A Summer Morning in Kenilworth Aquatic Gardens

July 20, 2017  •  Leave a Comment

Washington has some world-renowned splendors and some that are so obscure as to be almost hidden. Everyone knows about the cherry blossoms around the Tidal Basin. When they come out in late March or early April, the tour buses line up and unload, and you have to be careful not to be jostled into the water. I like the cherry blossoms, but, like any good Washingtonian, I relish the places in the city where buses never line up. Places like the Kenilworth Aquatic Gardens in the far reaches of the District, by the banks of the Anacostia River.

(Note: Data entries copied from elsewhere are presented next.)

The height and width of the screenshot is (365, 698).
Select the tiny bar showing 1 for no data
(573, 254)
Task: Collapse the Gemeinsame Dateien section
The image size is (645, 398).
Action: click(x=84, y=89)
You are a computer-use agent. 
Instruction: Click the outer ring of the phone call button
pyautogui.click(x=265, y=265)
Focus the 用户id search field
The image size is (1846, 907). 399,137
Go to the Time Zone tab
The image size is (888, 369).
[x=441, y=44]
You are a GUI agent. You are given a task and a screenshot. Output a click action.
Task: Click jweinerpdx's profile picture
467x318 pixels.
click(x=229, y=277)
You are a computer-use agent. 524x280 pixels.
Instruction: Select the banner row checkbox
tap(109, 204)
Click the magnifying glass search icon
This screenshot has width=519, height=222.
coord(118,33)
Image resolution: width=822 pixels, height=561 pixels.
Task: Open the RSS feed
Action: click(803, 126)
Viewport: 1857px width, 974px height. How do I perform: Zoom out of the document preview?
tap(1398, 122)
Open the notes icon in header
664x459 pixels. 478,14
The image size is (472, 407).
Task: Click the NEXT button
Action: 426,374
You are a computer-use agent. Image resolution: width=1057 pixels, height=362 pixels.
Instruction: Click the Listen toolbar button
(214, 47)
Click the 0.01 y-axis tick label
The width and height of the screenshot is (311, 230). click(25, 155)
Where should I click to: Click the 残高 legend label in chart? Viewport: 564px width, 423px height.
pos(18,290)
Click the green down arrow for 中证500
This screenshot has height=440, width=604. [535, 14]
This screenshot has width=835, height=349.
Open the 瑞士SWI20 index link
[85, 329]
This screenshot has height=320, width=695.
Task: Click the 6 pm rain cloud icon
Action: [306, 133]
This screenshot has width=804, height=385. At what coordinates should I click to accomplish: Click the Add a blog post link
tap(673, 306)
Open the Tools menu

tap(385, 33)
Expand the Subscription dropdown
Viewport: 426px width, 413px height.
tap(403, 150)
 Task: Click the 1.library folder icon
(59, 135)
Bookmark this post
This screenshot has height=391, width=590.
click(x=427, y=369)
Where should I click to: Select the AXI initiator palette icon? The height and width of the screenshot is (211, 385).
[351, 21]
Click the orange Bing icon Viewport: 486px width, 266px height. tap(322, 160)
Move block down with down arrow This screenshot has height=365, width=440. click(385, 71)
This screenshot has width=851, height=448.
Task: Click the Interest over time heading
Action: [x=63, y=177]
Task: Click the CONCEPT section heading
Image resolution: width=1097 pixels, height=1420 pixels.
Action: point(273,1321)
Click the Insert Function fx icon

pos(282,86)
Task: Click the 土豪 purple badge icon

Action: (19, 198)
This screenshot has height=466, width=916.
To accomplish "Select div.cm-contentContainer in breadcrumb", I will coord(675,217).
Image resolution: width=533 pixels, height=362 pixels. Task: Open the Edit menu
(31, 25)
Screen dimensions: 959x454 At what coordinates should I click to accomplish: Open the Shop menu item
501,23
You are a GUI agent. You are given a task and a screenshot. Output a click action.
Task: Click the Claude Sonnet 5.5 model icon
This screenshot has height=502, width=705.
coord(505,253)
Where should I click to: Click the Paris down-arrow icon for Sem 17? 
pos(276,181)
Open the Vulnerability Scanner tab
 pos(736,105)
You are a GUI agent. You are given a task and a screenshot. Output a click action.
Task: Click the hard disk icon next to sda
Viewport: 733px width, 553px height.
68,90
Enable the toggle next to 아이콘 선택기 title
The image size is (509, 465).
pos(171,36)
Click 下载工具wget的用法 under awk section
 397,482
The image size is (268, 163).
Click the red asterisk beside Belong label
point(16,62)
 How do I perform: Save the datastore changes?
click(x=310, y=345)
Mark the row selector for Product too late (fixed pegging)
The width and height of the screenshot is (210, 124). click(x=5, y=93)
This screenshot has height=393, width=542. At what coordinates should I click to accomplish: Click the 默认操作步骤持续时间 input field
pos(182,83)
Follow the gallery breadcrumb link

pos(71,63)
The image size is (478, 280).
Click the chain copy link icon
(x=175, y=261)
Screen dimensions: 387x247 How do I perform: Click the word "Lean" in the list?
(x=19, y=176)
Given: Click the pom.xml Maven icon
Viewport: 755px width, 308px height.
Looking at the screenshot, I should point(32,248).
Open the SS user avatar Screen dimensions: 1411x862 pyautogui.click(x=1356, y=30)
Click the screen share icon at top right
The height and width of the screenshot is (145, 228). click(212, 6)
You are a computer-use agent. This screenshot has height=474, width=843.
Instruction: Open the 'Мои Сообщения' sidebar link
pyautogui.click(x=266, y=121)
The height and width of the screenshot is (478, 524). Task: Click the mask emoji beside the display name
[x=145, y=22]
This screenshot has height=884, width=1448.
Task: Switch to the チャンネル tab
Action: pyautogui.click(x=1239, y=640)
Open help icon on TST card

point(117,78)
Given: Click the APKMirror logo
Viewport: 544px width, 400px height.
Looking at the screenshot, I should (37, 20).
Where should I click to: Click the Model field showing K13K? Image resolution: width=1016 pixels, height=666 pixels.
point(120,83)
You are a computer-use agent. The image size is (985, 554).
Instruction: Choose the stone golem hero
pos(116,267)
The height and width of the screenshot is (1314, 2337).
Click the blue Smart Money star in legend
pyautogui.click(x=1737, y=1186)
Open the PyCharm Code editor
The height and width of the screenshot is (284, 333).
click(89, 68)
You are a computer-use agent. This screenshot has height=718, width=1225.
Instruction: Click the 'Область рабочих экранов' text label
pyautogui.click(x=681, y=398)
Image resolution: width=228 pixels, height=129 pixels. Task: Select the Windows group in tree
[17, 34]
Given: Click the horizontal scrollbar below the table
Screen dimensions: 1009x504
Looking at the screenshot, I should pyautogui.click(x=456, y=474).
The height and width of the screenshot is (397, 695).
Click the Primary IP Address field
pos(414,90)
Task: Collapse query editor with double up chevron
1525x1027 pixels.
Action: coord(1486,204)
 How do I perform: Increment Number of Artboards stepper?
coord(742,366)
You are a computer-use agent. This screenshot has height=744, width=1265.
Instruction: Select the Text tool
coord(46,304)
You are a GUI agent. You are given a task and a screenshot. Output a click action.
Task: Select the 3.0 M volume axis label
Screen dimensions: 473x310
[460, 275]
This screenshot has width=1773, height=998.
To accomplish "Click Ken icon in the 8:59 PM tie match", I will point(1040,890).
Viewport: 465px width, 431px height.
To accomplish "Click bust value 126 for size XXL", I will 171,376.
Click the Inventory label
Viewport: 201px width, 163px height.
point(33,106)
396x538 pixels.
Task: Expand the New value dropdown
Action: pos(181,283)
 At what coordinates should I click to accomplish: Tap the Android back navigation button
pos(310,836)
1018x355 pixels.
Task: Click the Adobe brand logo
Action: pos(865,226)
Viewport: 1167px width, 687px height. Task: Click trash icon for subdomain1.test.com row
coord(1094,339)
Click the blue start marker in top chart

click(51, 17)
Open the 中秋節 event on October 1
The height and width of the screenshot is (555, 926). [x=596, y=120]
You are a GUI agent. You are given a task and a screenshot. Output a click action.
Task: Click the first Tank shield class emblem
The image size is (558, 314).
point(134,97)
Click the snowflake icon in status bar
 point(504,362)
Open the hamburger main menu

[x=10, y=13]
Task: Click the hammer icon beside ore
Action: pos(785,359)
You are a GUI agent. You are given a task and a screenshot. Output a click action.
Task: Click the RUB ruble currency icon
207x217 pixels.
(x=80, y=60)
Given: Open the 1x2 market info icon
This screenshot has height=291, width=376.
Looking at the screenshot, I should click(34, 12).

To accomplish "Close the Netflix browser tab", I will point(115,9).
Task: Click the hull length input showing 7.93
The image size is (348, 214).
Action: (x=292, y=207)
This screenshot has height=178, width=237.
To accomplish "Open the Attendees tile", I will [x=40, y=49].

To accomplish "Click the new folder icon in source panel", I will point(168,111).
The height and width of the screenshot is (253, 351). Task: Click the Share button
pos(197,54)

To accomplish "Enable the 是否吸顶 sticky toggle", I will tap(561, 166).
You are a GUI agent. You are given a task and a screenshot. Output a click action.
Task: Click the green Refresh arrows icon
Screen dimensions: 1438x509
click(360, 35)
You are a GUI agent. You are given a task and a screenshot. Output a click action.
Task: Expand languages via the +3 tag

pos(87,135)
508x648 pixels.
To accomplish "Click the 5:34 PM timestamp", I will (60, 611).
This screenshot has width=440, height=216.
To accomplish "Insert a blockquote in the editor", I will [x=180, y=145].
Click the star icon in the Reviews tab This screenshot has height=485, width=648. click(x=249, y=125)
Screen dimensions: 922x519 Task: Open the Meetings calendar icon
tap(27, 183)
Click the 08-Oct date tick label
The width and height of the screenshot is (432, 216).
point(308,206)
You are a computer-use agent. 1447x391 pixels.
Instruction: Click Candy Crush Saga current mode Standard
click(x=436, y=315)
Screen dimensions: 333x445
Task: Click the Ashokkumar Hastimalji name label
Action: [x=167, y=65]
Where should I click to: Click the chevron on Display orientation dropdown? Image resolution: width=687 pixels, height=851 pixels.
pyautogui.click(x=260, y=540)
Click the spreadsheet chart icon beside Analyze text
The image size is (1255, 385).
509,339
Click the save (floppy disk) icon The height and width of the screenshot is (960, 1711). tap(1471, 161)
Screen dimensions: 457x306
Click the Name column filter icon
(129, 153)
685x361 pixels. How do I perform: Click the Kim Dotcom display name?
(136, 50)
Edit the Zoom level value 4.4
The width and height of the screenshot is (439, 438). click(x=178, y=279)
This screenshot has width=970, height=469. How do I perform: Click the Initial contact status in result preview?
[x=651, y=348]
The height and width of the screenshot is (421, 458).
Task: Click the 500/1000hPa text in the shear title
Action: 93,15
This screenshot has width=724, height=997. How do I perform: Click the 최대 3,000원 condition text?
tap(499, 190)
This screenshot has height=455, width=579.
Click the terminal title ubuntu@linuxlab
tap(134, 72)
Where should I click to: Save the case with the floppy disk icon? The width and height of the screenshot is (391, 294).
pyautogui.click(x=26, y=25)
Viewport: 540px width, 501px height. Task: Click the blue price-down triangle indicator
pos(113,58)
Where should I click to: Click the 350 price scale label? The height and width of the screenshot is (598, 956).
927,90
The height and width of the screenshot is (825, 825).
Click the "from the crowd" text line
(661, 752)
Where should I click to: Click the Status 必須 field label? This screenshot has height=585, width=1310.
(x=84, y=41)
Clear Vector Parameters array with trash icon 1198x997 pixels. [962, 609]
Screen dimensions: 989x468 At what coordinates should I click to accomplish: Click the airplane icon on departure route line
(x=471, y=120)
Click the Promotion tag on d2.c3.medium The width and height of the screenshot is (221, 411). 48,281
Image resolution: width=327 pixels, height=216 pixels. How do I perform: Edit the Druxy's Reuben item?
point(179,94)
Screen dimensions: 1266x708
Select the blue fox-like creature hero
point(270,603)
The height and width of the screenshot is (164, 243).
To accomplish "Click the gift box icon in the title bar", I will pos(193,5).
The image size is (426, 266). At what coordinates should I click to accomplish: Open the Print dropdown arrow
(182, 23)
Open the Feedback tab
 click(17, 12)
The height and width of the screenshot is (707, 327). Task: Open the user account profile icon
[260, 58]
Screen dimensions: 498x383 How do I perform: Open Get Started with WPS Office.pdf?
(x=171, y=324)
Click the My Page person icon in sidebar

A Civil War veteran named Walter Shaw bought the land that now holds the gardens back in the 1880s. According to the National Park Service, Shaw was from Maine and he missed the water lilies he used to see in the ponds up there. He started planting tropical flowers, particularly lotuses and water lilies that need to stand in water. For them, he built a series of ponds delineated by raised dirt walkways, almost like rice paddies in Southeast Asia. In the 1930s, Congress bought the gardens from his daughter for $15,000. They came under the purview of the Parks Service, just like Yellowstone and Yosemite.

But though they were in the middle of a growing metropolitan area, the Kenilworth Aquatic Gardens were not nearly as often visited as the parks in the remote reaches of the American West. One reason, I am sure, is that the neighborhood immediately around the park became black and poor. It is still black and poor, filled with low-rise public housing, auto body shops, and other establishments that marked it as a no-go zone for many white suburbanites. Despite free admission, the KAG remained a bit of a secret. When I go, I usually see no more than a dozen people,

Recently, the numbers seem to have ticked upward. Maybe gentrification, for all its flaws, has made white people more willing to venture into black neighborhoods. Maybe social media and the internet have spread the word of the gardens more than the Parks Service could. For the last few years, the Parks Service has even organized a little week-long Lotus and Water Lily Festival in mid-July, when the flowers are at their peak.

The lotus is a venerated, even sacred object in Hindu culture. The flower, when it opens, sits high above the murky waters from which the stem emerges. It's easy to understand why, for Hindus, the lotus can symbolize the potential for beauty and enlightenment to spring from the turbidity of human nature. The other flora of the gardens, while perhaps not quite as spectacular as the lotus, are all beautiful in their own ways.

As a photographer, though, I prefer shooting the fauna of the gardens, particularly the winged kinds. The gardens abound in bees, butterflies and dragonflies. They're tougher to capture than a lotus blossom (like the one at the top of this post). The lotus blossoms stay where they are, and it's pretty easy to make a beautiful image. The winged creatures dart about, and the approach of a photographer seems often to make them particularly skittish. 

On top of that, they're tough for my auto-focus lenses to capture. I can point the camera at a dragonfly, but the lens and sensor may see a point of greater contrast behind or in front of the dragonfly and fix on that point. I get a blur red dragonfly. Or I don't manage to get my monopod on the ground and my lens pointed before creatures fly away. On a summer morning in the gardens, I will see a dozen interesting pictures of bees and dragonflies in action for every one that I manage to get into the camera.

Still, at the Kenilworth Aquatic Gardens, it's impossible to spend an hour and not come back with some good images.